-- begin DATASET ROWS --

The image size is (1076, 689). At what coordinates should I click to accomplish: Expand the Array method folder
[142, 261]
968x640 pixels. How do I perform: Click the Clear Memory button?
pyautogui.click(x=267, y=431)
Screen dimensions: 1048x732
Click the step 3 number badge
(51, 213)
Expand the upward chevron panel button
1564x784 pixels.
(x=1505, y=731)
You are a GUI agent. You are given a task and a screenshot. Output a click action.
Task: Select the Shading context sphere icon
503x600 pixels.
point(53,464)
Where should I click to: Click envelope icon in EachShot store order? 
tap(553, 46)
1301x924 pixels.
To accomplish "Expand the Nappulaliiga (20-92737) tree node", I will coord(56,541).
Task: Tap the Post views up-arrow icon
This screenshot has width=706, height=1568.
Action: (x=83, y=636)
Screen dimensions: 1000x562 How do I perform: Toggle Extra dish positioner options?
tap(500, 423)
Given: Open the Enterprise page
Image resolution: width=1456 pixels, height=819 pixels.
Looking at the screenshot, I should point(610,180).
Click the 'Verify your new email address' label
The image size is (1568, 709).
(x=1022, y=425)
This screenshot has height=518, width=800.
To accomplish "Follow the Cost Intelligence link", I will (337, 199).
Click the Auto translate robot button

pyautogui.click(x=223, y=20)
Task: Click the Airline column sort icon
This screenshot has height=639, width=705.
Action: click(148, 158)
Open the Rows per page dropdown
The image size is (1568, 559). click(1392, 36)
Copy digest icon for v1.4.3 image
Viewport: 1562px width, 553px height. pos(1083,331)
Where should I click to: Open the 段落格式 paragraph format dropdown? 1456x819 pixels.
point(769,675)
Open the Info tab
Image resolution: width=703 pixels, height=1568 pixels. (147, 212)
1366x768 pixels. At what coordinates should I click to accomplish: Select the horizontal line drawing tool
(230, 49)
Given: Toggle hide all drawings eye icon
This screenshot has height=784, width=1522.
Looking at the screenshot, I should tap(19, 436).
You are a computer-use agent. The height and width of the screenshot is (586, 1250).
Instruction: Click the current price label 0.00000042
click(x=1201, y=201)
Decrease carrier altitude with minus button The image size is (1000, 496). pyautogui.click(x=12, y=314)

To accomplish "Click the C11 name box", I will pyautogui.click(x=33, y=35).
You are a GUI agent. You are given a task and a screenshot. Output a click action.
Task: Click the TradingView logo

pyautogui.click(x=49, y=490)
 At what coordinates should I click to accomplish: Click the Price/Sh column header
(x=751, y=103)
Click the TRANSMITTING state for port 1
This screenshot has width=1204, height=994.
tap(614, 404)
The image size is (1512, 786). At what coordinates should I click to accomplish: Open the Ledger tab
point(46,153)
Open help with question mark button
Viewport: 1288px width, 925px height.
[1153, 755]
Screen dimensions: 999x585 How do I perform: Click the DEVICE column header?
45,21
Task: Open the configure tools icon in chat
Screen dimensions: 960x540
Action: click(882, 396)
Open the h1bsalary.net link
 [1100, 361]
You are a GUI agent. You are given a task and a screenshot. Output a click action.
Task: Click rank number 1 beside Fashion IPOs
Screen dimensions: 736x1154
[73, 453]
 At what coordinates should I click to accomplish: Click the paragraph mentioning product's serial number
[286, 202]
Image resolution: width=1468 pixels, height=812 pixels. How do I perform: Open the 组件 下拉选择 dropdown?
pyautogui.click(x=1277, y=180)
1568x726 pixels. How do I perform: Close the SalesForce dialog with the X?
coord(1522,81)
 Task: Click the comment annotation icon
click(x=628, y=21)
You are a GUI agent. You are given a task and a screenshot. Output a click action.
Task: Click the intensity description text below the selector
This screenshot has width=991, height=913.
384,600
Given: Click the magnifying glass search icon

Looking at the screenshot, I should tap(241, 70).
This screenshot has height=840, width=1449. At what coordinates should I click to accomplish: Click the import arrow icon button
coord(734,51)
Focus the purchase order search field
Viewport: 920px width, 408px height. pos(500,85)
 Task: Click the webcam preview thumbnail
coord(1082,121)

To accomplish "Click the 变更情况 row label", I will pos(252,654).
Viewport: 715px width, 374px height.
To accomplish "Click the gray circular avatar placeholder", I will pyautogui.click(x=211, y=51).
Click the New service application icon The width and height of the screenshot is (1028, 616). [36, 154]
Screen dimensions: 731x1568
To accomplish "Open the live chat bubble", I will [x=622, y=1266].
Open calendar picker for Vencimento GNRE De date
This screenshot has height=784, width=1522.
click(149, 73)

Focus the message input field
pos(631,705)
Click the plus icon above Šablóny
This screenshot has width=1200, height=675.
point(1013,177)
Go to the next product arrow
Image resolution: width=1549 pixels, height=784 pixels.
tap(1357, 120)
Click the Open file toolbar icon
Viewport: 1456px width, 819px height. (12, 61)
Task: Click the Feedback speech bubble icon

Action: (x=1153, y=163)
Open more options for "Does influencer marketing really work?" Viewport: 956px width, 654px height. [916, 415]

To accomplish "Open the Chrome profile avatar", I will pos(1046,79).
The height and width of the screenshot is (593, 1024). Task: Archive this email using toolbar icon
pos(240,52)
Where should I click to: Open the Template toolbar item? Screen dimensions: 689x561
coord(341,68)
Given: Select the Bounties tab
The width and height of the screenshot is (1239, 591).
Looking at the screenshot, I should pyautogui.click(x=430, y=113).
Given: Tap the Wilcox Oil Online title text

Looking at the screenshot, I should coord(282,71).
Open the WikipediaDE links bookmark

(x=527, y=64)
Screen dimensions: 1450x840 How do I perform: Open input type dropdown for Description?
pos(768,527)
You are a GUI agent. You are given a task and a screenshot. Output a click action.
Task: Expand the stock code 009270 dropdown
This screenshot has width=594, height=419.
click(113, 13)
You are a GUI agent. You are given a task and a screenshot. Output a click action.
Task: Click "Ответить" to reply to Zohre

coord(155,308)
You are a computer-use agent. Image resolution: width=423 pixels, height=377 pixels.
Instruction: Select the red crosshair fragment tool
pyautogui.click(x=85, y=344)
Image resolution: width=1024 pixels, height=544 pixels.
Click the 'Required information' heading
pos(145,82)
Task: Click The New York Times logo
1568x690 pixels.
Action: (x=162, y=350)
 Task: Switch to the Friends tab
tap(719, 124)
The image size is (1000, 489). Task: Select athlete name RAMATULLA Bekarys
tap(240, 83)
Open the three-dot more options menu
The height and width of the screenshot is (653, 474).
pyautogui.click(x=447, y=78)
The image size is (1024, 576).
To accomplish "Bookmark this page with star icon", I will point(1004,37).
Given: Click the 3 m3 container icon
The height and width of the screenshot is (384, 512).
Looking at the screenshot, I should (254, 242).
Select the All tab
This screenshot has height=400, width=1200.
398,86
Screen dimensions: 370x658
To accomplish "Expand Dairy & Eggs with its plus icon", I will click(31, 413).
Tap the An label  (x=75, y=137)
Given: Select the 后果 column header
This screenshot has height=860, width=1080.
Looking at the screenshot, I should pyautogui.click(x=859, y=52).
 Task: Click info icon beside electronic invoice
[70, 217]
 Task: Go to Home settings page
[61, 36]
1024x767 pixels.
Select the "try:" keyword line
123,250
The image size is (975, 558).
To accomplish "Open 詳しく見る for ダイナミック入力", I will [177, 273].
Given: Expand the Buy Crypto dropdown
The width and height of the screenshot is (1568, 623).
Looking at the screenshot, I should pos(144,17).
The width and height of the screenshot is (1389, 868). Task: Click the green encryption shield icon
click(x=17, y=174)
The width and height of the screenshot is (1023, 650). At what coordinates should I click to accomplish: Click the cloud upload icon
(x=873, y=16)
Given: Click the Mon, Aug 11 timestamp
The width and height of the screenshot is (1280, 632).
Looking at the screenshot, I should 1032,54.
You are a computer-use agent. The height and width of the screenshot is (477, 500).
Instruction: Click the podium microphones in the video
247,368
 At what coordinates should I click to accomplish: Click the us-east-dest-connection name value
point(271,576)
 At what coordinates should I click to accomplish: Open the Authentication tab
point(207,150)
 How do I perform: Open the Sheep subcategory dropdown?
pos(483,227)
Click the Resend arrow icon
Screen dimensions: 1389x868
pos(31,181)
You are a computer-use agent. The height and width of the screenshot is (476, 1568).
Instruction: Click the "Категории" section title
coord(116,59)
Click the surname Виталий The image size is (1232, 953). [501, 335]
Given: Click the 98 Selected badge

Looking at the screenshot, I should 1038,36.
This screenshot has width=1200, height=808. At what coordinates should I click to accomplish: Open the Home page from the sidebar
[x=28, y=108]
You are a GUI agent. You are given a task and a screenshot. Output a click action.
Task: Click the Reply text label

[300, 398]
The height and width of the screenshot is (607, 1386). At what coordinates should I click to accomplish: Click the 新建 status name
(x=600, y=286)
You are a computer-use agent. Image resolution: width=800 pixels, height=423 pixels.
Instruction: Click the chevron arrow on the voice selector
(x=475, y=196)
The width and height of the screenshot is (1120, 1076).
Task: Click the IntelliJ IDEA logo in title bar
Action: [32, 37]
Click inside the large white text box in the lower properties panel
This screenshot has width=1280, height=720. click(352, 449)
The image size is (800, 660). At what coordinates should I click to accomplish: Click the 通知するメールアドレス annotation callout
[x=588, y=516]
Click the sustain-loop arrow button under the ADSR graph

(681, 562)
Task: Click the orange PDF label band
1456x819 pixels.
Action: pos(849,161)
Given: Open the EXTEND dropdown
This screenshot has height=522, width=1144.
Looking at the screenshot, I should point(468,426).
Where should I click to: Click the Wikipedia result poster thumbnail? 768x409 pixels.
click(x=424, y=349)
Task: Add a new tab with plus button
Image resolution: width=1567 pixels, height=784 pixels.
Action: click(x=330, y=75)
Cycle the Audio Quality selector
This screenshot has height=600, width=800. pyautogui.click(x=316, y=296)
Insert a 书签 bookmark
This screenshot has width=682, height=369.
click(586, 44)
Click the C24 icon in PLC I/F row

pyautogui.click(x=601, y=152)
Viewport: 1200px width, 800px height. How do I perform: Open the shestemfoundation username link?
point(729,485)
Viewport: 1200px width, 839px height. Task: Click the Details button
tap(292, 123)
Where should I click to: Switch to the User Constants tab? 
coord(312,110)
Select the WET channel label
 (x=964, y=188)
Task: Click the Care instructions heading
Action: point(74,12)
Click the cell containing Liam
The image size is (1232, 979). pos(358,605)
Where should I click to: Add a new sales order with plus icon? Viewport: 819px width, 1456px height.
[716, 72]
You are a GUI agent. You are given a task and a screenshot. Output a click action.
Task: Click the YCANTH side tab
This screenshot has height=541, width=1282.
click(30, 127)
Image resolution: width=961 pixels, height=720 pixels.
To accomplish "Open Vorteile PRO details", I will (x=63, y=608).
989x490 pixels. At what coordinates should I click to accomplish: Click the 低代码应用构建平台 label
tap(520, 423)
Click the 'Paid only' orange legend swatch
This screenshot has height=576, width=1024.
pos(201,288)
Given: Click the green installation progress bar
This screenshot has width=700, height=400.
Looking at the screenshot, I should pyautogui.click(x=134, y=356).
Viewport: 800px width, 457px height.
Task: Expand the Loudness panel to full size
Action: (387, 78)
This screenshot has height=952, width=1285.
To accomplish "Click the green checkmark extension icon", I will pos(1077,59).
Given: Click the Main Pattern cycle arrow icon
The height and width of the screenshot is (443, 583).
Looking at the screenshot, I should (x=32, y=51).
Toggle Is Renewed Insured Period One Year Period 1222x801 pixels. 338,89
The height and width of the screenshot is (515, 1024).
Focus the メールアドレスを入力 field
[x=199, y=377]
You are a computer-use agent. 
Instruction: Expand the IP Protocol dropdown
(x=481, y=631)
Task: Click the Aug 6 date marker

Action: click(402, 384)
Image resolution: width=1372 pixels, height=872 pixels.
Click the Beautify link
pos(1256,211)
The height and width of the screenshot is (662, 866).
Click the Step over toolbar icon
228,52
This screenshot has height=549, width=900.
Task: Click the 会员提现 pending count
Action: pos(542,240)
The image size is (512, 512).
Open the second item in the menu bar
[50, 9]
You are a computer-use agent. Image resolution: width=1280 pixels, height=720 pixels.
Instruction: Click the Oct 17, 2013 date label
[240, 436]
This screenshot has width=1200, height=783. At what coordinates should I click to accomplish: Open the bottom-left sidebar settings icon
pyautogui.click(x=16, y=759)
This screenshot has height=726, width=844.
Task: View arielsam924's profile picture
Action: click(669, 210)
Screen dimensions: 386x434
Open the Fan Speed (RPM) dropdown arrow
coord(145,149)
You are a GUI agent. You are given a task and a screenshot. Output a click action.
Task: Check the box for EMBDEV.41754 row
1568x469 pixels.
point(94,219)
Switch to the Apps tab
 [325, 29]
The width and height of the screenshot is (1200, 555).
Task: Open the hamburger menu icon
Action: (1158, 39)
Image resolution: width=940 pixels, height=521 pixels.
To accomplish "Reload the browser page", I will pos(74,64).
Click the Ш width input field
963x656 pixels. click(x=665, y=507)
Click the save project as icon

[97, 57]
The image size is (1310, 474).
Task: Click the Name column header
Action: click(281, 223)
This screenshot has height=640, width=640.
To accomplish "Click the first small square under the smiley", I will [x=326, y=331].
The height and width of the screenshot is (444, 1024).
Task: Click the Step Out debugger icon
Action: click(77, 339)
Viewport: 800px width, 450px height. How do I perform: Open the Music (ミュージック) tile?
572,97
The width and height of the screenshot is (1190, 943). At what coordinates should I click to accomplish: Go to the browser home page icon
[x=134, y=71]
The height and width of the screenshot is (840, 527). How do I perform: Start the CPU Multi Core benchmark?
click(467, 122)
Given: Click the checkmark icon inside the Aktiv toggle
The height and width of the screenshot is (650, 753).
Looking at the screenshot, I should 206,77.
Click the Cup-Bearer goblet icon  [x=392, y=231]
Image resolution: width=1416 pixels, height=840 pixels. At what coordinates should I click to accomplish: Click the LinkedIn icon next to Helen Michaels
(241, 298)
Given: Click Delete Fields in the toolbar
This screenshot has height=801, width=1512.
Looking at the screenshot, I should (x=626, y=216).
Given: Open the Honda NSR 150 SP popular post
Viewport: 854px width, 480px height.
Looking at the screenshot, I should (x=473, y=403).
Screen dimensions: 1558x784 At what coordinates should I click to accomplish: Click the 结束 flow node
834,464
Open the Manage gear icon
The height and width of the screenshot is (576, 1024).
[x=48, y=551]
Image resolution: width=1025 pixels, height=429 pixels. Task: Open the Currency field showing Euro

-- end DATASET ROWS --

TASK STATEMENT: Put the lines between the line containing "This screenshot has width=1200, height=808." and the line containing "This screenshot has height=600, width=800.", inclusive, into a JSON list of strings with one string per line, omitting blank lines.

RESULT OF THE EXERCISE:
[
  "This screenshot has width=1200, height=808. At what coordinates should I click to accomplish: Open the Home page from the sidebar",
  "[x=28, y=108]",
  "You are a GUI agent. You are given a task and a screenshot. Output a click action.",
  "Task: Click the Reply text label",
  "[300, 398]",
  "The height and width of the screenshot is (607, 1386). At what coordinates should I click to accomplish: Click the 新建 status name",
  "(x=600, y=286)",
  "You are a computer-use agent. Image resolution: width=800 pixels, height=423 pixels.",
  "Instruction: Click the chevron arrow on the voice selector",
  "(x=475, y=196)",
  "The width and height of the screenshot is (1120, 1076).",
  "Task: Click the IntelliJ IDEA logo in title bar",
  "Action: [32, 37]",
  "Click inside the large white text box in the lower properties panel",
  "This screenshot has width=1280, height=720. click(352, 449)",
  "The image size is (800, 660). At what coordinates should I click to accomplish: Click the 通知するメールアドレス annotation callout",
  "[x=588, y=516]",
  "Click the sustain-loop arrow button under the ADSR graph",
  "(681, 562)",
  "Task: Click the orange PDF label band",
  "1456x819 pixels.",
  "Action: pos(849,161)",
  "Given: Open the EXTEND dropdown",
  "This screenshot has height=522, width=1144.",
  "Looking at the screenshot, I should point(468,426).",
  "Where should I click to: Click the Wikipedia result poster thumbnail? 768x409 pixels.",
  "click(x=424, y=349)",
  "Task: Add a new tab with plus button",
  "Image resolution: width=1567 pixels, height=784 pixels.",
  "Action: click(x=330, y=75)",
  "Cycle the Audio Quality selector",
  "This screenshot has height=600, width=800. pyautogui.click(x=316, y=296)"
]